Daniel Nimham (also Ninham) (c. 1726 – 1778) was the last sachem of the Wappinger people and an American Revolutionary War combat veteran. He was the most prominent Native American of his time in the lower Hudson Valley.

==Background==
Prior to Henry Hudson's arrival in 1609, the Wappinger People lived on the eastern shore of the today's Hudson River, a tidal estuary for some half its length. To them, it was the Muhheakantuck, "the river that flows both ways", and their territory spread from Manhattan Island north to the Roeliff Jansen Kill in Columbia County, and east as far as the Norwalk River in Fairfield County, Connecticut. The Wappinger were allied with the Mohican People to the north. Their settlements included camps along the major creeks and Hudson River tributaries with larger villages located where these streams met the river.

During the early period of European contact, the population of the Wappingers was in the thousands. The Wappinger band proper (one of a dozen or more bands in the Confederacy) are said to have occupied the highlands north of Anthony's Nose to Matteawan Creek (today's Fishkill Creek). Adriaen van der Donck, one of the earliest writers of this portion of the country, assigns them three villages on the Hudson; Keskistkonck, Pasquasheck and Nochpeems; but their principal village was Canopus, which was situated in a valley in Putnam county, and known as Canopus Hollow. To the Dutch and English they were known as the "River Indians" and the "Highland Indians". By 1700 the population of their entire Confederacy is estimated to have been reduced by disease and other causes to just 1000 individuals.

==History==
Robert S. Grumet describes Daniel Nimham as the "leader of a small peripatetic group of from two hundred to three hundred displaced Mahican- and Munsee-speaking Indian people" who wandered the "mountainous contested borderlands separating Massachusetts, Connecticut, New York, New Jersey, and Pennsylvania. They built small bark houses and log cabins on sparsely settled lands in remote valleys far from colonial roads and towns, and made meager livings weaving baskets, crafting brooms and working seasonally as laborers or servants on nearby farms.

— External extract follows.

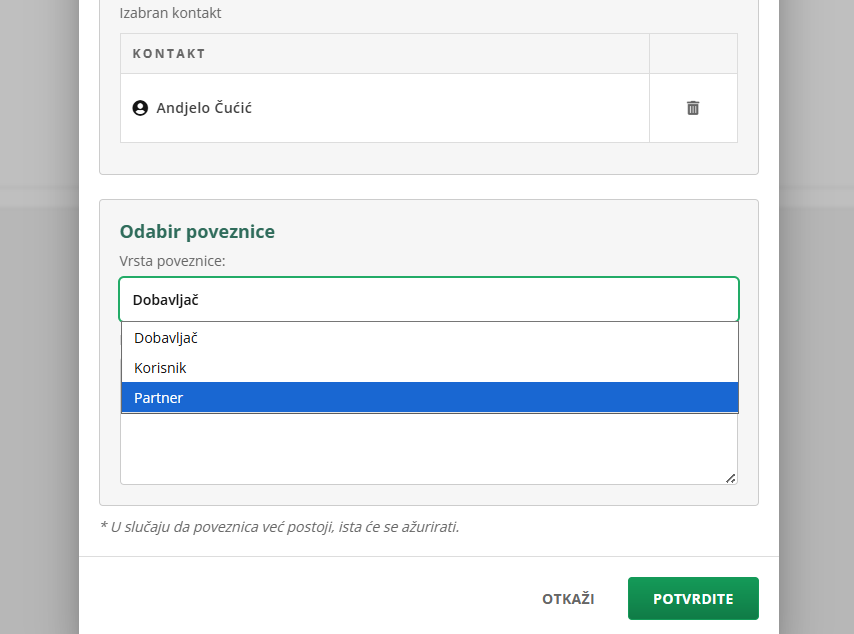
Task: Click the empty footer area left of OTKAŽI
Action: [x=300, y=599]
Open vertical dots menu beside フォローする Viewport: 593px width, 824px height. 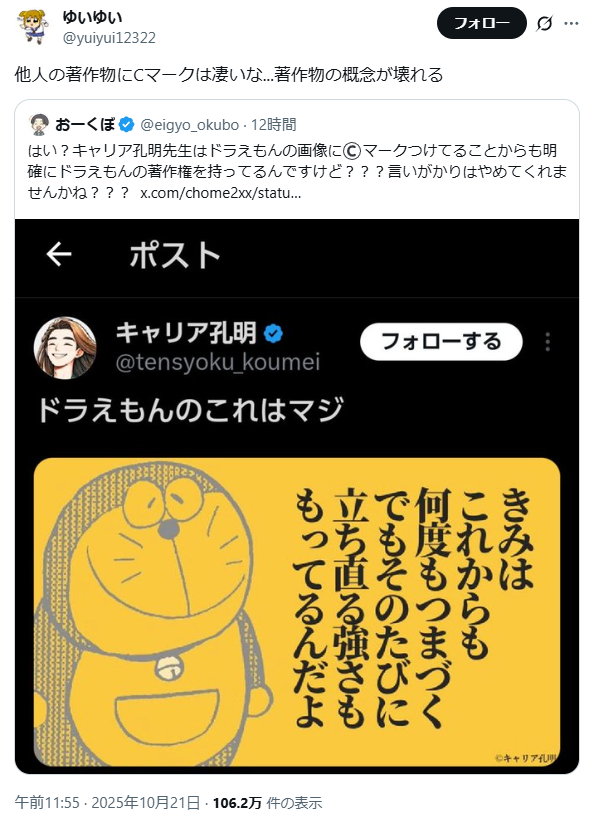(x=548, y=342)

Daniel Nimham very likely learned to speak English from his father "One Shake” / Cornelius Nimham and at the Stockbridge Mission in Stockbridge, Mass., which the Wappinger had visited in the 1740s.

After 1746, Nimham’s residence was at Westenhuck, near Great Barrington, Massachusetts. In 1755, during King George's War, he, with most of his fighting men, traveled to Albany and entered the English service under Sir William Johnson, In 1756, the Nimham clan and around 200 Wappingers moved to the Stockbridge Mission, primarily to protect the older people, women and children. By March 1758, he was in Stockbridge, serving as town constable, although it appears he continued to frequent the ancestral lands around Wiccopee in Dutchess County, New York, and was claimed to make up until his death an annual pilgrimage up Mount Nimham in Kent in nearby Putnam County to survey all he claimed to still be Wappinger territory.

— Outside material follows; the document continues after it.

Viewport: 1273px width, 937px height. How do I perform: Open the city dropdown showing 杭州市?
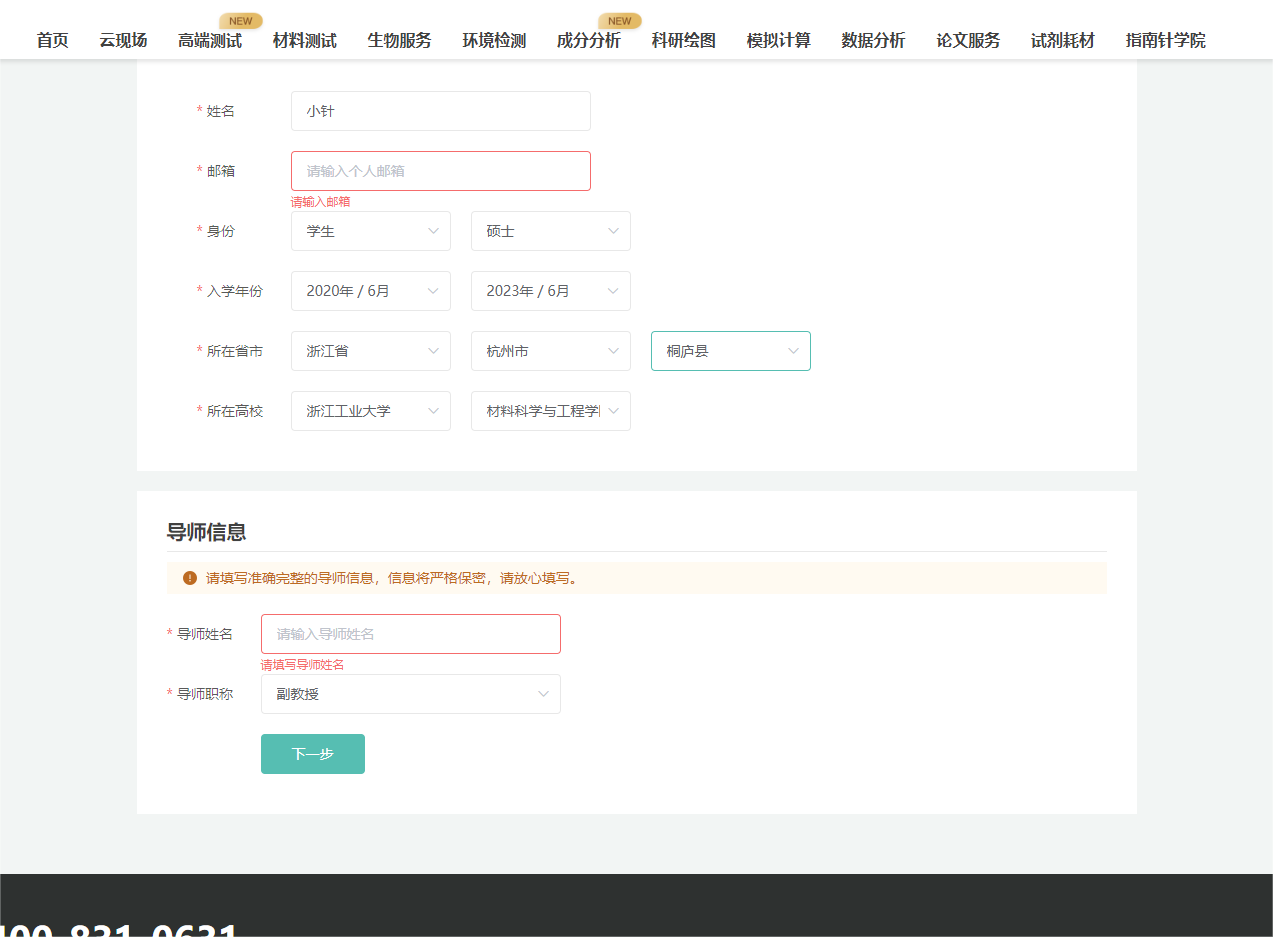click(550, 351)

While there he was said to stay in an encampment described as "an area west of today's Boyd's Dam, at the southwest base of the mountain." This appears to correspond to the location of the last known settlement of Wappinger on their native soil, a small band living on a low tract of land by the side of a brook, under a high hill in the northern part of the Town of Kent as late as 1811.

==Land claims==
In 1697, Adolphus Philipse, a wealthy New York City merchant and son of the first lord of Philipsburg Manor purchased land from two Dutch squatters, Jan Sybrandt (Seberinge) and Lambert Dorlandt. As they had never had a patent, Philips subsequently negotiated a confirmation deed
with local representatives of the remaining Wappinger in which they renounced title to the land. Philipse claimed the deed set the Connecticut line as the patent's eastern border.

During the French and Indian War, the Wappingers or "Indians of the long reach" as that section of the river was called, furnished a corps of about three hundred, notably, to serve with Rogers' Rangers. They had moved their families to the Christian Indian mission settlement at Stockbridge, for the duration of the war. When the men returned, they found their land rented by the Philipses to tenant farmers.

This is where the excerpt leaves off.